DUNKIN’ BRANDS GROUP, INC.
(Exact name of registrant as specified in its charter)
 

Delaware
(State or Other Jurisdiction of Incorporation)
 
 
 
001-35258
20-4145825
(Commission
File Number)
(IRS Employer
Identification Number)
130 Royall Street
Canton, Massachusetts 02021
(Address of registrant’s principal executive office)
(781) 737-3000
(Registrant’s telephone number)
 

Check the appropriate box below if the Form 8-K filing is intended to simultaneously satisfy the filing obligation of the registrant under any of the following provisions:
¨
Written communications pursuant to Rule 425 under the Securities Act (17 CFR 230.425)
¨
Soliciting material pursuant to Rule 14a-12 under the Exchange Act (17 CFR 240.14a-12)
¨
Pre-commencement communications pursuant to Rule 14d-2(b) under the Exchange Act (17 CFR 240.14d-2(b))
¨
Pre-commencement communications pursuant to Rule 13e-4(c) under the Exchange Act (17 CFR 240.13e-4(c))

 
 
 



Item 1.01 Entry into a Material Definitive Agreement.
On February 7, 2014, Dunkin’ Brands, Inc. (“DBI”), a wholly-owned subsidiary of Dunkin’ Brands Group, Inc. (the “Company”), entered into Amendment No. 5 (the “Amendment”) to its Credit Agreement dated as of November 23, 2010 as amended February 18, 2011, May 24, 2011, August 9, 2012, and February 14, 2013 among DBI, Dunkin’ Brands Holdings, Inc. (“Holdings”), each lender from time to time party thereto, Barclays Bank PLC, as Administrative Agent, Swing Line Lender, L/C Issuer and Collateral Agent and the other Agents named therein (each defined term as defined in the Credit Agreement).

**Data section**
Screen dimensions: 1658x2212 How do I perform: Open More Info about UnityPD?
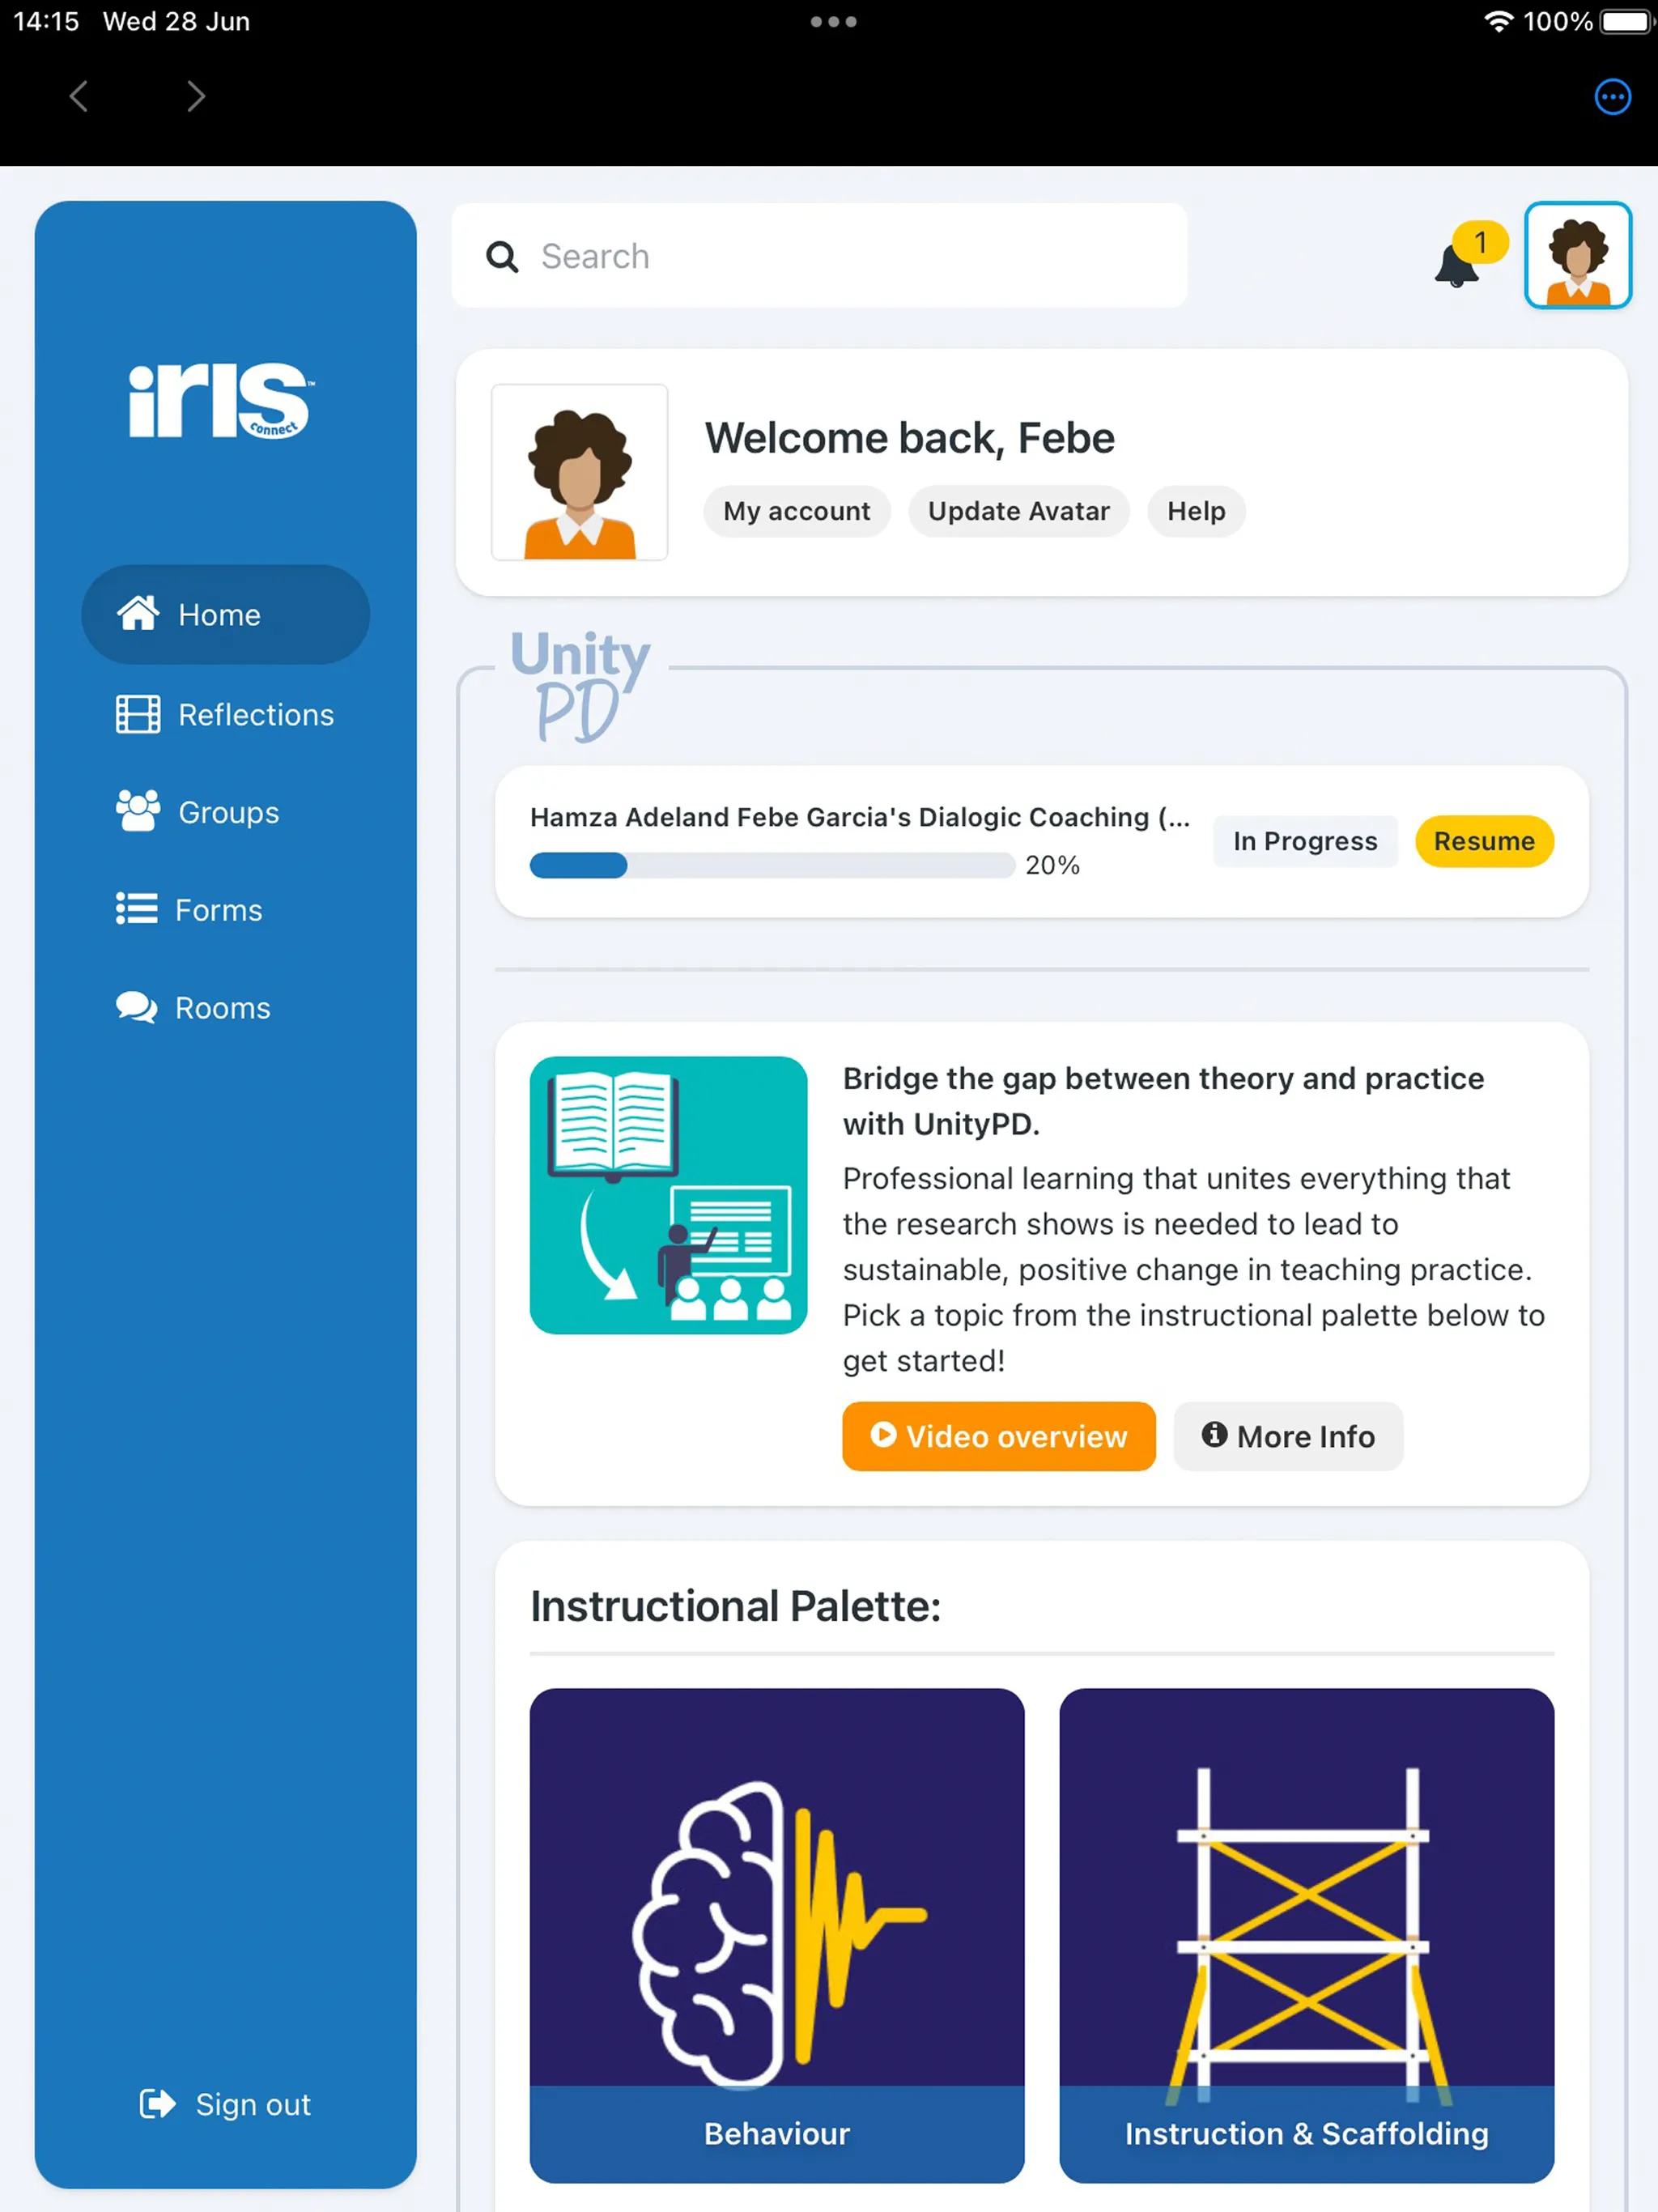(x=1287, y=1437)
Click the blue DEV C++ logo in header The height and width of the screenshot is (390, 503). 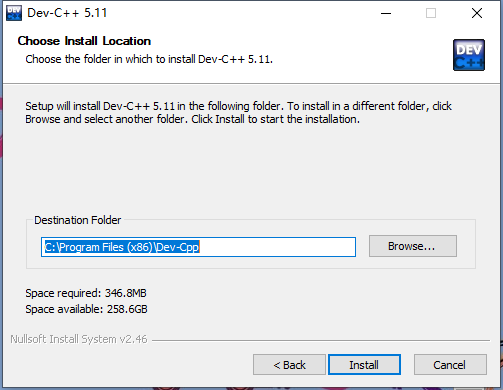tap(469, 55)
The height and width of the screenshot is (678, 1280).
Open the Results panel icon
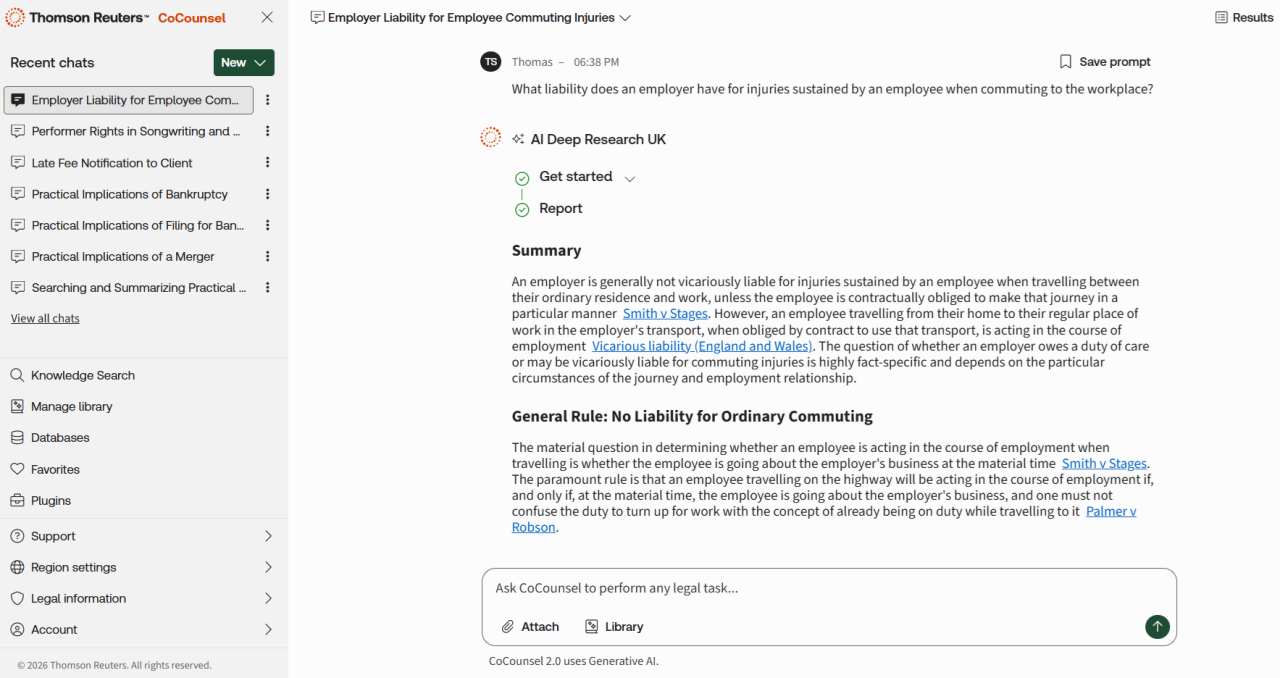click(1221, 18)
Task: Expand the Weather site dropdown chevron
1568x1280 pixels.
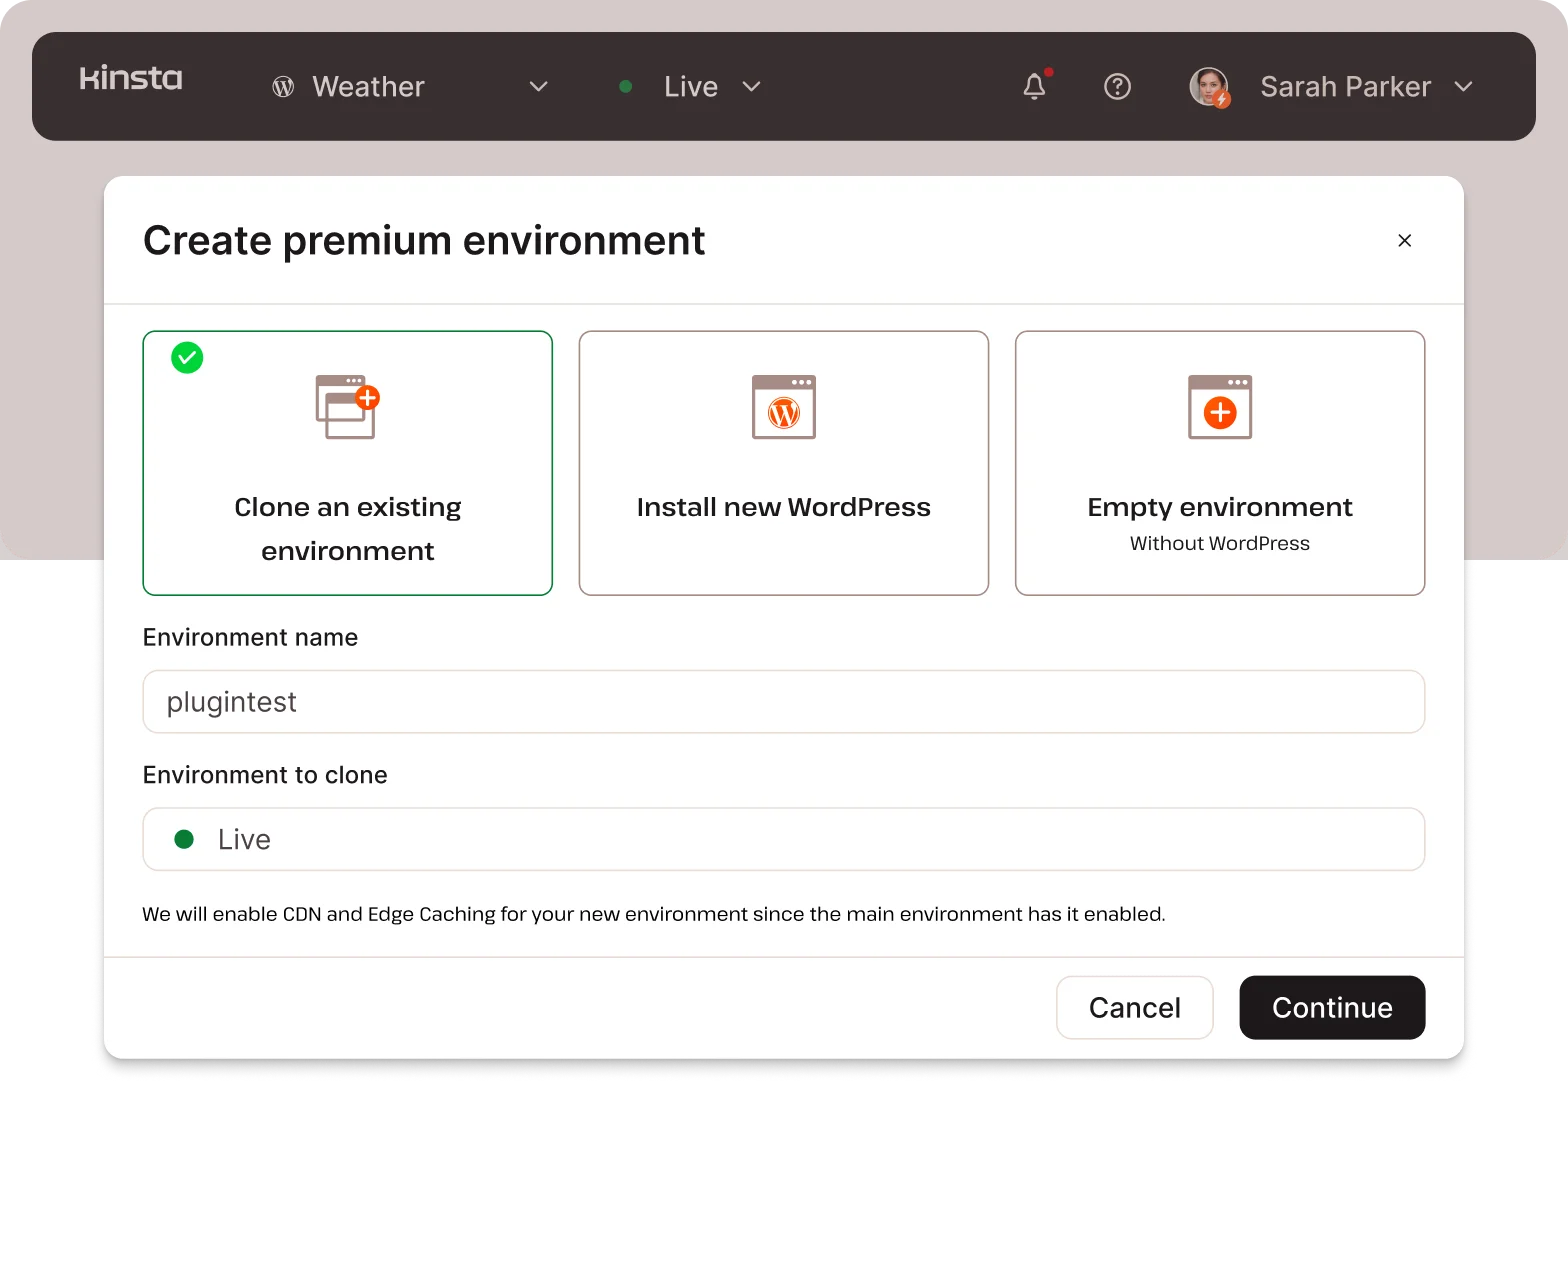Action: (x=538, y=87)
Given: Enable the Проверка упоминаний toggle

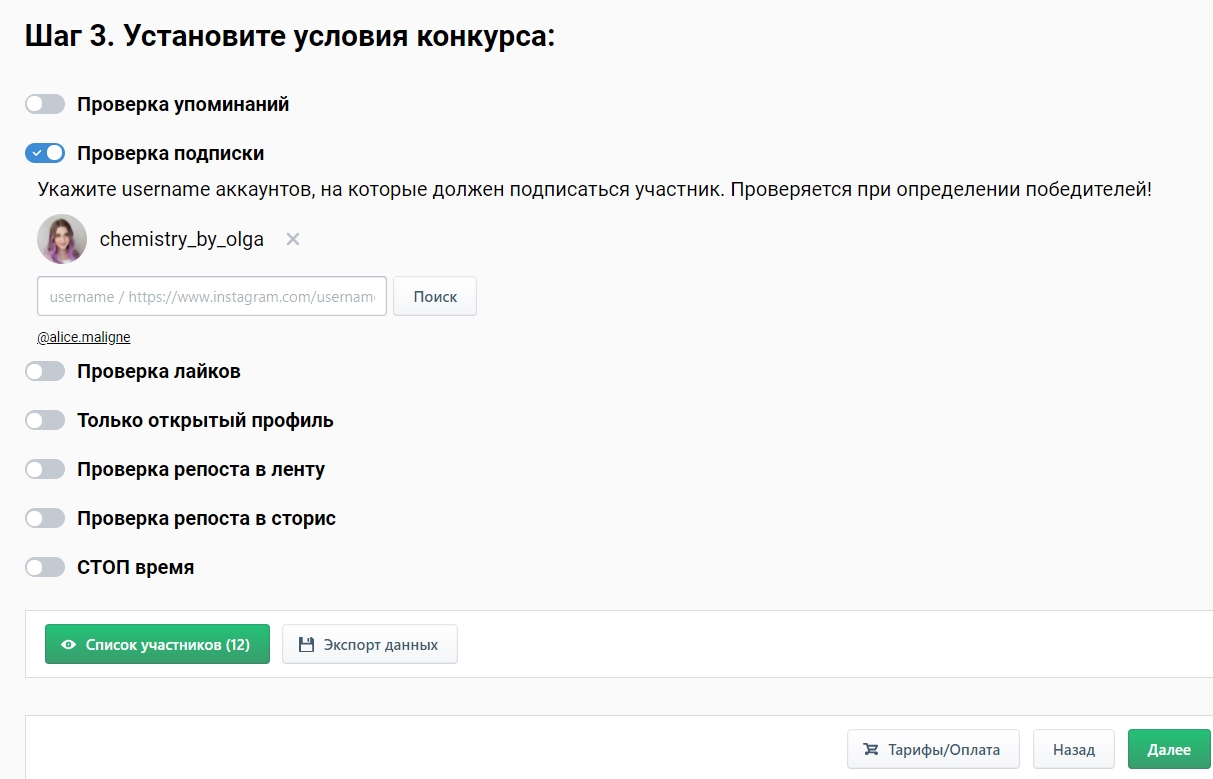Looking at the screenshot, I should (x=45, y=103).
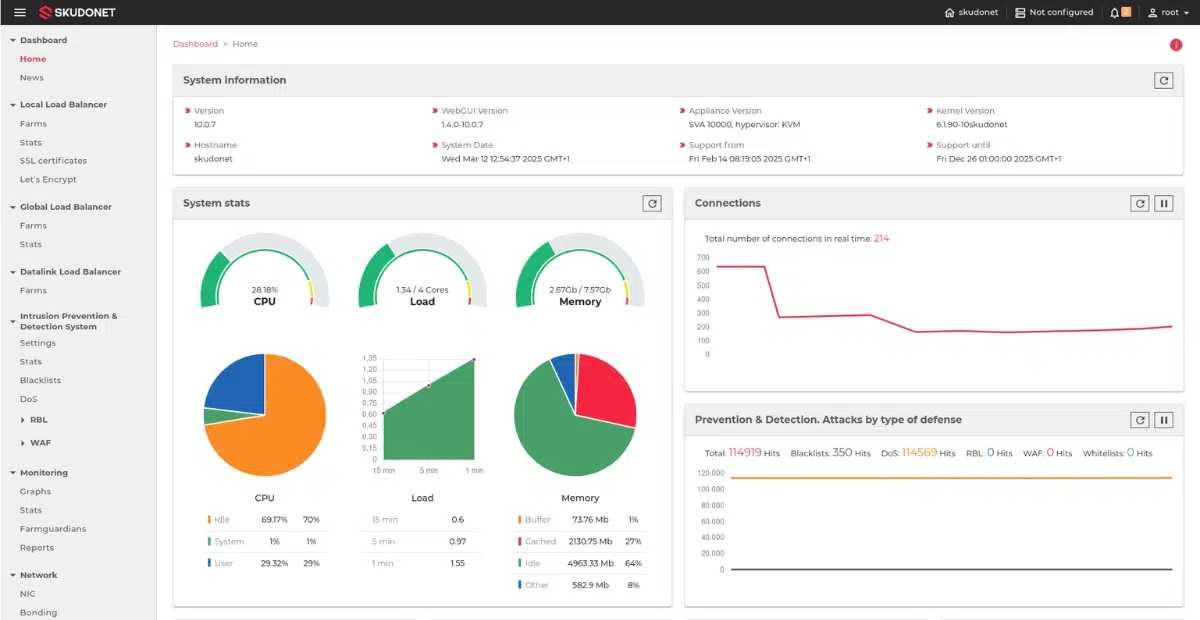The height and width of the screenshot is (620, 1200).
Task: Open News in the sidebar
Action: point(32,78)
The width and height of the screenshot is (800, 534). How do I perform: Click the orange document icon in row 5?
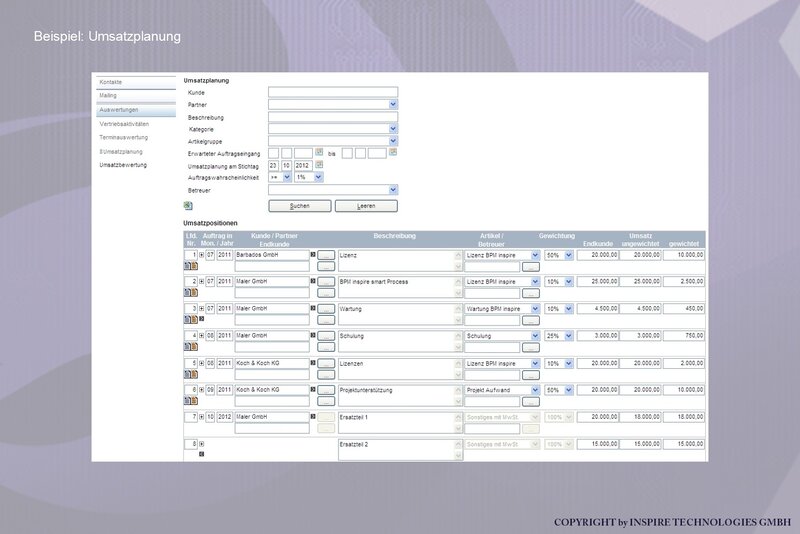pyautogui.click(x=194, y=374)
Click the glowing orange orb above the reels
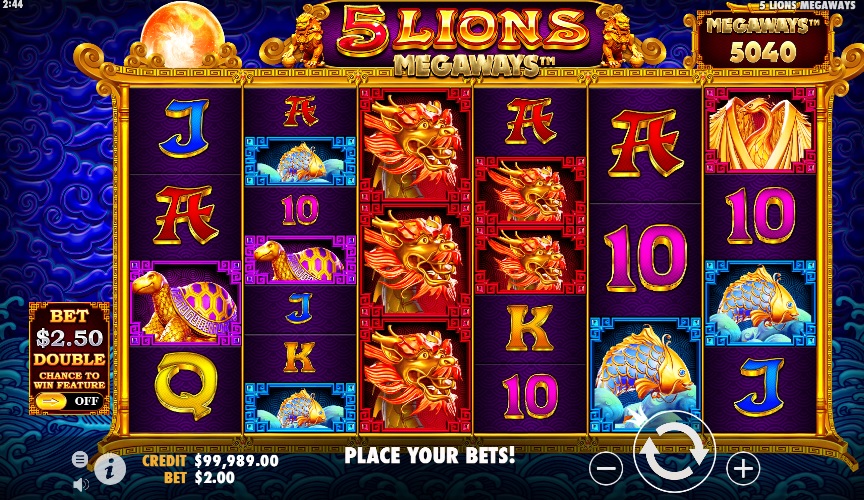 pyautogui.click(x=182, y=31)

**Exercise instructions**
A – List the dates on which the Credit Agreement was amended before Amendment No. 5, as given in the Dunkin' Brands filing.
B – Reproduce the records exactly, beginning at the line that contains "The width and" and continuing through the end of the records. Leave the pictures out.
The Dunkin' Brands filing and the records are unrelated materials.

**Responses per task**
A –
February 18, 2011
May 24, 2011
August 9, 2012
February 14, 2013

B –
The width and height of the screenshot is (800, 534). How do I perform: Click the orange document icon in row 5?
pyautogui.click(x=194, y=374)
Click the glowing orange orb above the reels
 pyautogui.click(x=182, y=31)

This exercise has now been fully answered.